# Necesito reemplazo para MOSFET



## juani2312 (Sep 26, 2010)

Hola a todos. 

Estoy armando un controlador RGB para leds de alta potencia. El circuito lo saque de una pagina web de proyectos con pics, y utiliza un MOSFET para la salida de cada color.

El mosfet recomendado es el STP36NF06. Yo ya huelo que no lo voy a conseguir o si lo hago va a ser muy caro.

En la pagina dice que este tipo de mosfet son dispositivos de nivel logico y estan especificados para operar con una baja gate de voltaje. Ademas dice que puedo usar Mosfets de canal N estandar,  siempre y cuando puedan manejar la corriente (no mas de 2 o 3A)

Les agradeceria que me nombren algun mosfet equivalente que pueda usar y que sea facil de conseguir...

Desde ya, Muchas Gracias...

Datasheet del STP36NF06: http://www.datasheetpro.com/1551968_download_STP36NF06_datasheet.html


----------



## octavio2 (Sep 27, 2010)

En electronica todo es dificil de conseguir   Porque no miras en algun catalogo como el de farnell
te apuntas unos cuantos y luego en la tienda preguntas si tienen alguno.
Para lo que tu quieres vale casi cualquier mosfet de baja tension . Y si necesitas mas potencia puedes poner varios en paralelo.


----------



## juani2312 (Sep 28, 2010)

Gracias! Elegi el IRF830 y funciona bien para lo que necesito...

Saludos!


----------



## R-Mario (Sep 28, 2010)

PUes yo he usado el irl510 para cuando quiero mover motores con un pic y no hay problema y cuestan bastante baratos


----------



## asyncronick (Dic 2, 2010)

estimado juani2312, estoy buscando lo mismo que vos y creo que vimos el mismo proyecto es de la pagina picproject? quisiera saber si funciono ese mosfet y como quedo tu circuito? graciass


----------



## juani2312 (Dic 5, 2010)

Hola asyncronick, disculpa la demora, no pude responder antes...

Asi es, el circuito controlador Mosfet RGB es el  de picprojects. 
En cuanto al transistor, fui decidido a comprar IRL510 que me habian sugerido, pero no lo tenian. Entonces el comerciante me recomendo el IRF 830, lo compre y la verdad que funciona de 10!

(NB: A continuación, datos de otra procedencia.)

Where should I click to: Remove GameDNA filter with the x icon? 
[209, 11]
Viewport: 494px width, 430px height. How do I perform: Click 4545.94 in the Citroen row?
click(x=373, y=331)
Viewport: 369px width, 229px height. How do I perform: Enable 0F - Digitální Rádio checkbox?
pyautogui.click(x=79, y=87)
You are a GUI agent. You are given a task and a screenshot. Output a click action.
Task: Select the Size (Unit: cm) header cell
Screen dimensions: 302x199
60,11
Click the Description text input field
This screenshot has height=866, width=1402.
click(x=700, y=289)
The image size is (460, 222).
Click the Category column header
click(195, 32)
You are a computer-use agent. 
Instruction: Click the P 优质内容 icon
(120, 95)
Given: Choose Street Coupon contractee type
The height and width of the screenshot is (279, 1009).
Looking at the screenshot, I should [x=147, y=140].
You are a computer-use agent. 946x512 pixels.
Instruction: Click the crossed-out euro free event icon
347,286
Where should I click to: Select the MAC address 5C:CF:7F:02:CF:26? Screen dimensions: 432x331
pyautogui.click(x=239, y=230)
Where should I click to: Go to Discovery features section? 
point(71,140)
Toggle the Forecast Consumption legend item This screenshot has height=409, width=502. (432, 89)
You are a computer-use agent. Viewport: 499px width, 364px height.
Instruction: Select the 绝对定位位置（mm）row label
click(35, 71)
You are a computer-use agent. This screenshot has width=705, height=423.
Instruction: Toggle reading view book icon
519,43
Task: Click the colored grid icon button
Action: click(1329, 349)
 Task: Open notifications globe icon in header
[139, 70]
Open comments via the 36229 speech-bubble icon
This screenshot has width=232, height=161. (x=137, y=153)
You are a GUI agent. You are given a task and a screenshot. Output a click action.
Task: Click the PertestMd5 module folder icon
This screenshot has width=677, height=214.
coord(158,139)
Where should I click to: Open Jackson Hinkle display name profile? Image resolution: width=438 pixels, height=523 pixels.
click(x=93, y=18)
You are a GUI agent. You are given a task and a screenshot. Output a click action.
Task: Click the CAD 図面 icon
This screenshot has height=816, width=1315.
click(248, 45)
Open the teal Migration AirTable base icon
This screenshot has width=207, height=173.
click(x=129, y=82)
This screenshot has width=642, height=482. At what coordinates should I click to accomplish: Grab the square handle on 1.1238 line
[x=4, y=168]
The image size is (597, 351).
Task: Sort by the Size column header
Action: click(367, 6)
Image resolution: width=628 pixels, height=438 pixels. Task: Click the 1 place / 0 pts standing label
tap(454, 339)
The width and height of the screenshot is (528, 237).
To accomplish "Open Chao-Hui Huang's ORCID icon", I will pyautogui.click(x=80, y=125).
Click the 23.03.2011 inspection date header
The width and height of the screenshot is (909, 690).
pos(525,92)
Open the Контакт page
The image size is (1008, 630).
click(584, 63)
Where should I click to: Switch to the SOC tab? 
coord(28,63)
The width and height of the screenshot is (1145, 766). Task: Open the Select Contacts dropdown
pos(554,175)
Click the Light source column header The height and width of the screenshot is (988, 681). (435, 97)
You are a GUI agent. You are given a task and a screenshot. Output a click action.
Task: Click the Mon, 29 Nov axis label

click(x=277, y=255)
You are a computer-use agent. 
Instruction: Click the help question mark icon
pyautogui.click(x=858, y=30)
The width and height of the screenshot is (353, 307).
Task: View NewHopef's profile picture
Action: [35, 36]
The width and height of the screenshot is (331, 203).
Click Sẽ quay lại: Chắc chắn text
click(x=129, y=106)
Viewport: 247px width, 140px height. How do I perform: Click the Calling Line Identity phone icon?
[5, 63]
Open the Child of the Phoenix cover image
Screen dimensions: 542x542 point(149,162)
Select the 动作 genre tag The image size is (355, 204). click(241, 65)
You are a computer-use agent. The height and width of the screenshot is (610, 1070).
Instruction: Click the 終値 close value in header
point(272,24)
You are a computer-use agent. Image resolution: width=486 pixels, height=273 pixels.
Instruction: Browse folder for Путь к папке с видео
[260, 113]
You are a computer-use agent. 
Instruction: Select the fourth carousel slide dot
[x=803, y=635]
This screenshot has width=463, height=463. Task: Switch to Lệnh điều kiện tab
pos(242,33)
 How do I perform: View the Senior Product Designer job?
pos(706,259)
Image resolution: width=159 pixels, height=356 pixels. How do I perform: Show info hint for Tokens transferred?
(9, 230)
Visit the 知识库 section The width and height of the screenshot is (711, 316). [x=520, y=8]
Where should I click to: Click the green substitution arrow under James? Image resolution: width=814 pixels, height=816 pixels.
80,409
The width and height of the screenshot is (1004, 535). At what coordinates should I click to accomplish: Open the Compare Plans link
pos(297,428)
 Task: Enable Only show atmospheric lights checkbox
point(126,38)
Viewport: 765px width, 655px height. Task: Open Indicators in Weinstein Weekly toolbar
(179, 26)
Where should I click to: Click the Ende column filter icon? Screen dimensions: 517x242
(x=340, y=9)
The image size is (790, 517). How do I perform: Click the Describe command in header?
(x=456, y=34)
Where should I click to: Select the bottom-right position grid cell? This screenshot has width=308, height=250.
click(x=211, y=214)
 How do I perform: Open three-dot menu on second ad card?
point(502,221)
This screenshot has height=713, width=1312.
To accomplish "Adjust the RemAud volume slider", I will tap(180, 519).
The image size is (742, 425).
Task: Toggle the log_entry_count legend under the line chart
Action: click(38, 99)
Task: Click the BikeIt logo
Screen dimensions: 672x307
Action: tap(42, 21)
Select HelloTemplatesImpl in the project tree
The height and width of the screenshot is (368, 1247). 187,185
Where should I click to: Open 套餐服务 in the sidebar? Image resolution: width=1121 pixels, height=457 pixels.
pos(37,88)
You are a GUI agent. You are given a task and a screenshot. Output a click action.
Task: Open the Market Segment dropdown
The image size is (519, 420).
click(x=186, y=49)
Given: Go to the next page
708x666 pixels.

No tuve ningun problema, aca subo algunas fotos de los resultados...
Las fotos son capturas instantaneas obviamente, el cambio de colores es a traves de un fundido, y  ademas existen unas 27 secuencias diferentes... 
No tengo fotos del circuito, esta encapsulado en una caja para exteriores, otro dia la abro y saco un par de fotos...

Espero que te sirva...
Saludos!


----------



## mauu (Mar 15, 2012)

Hola, muy bueno como te quedo juani2312. Yo tambien estoy con ese proyecto y le estaba buscando reemplazo al transistor. Que tipo de led le pusiste, algo se ve en la foto pero que nombre tienen?? Muchas gracias.


----------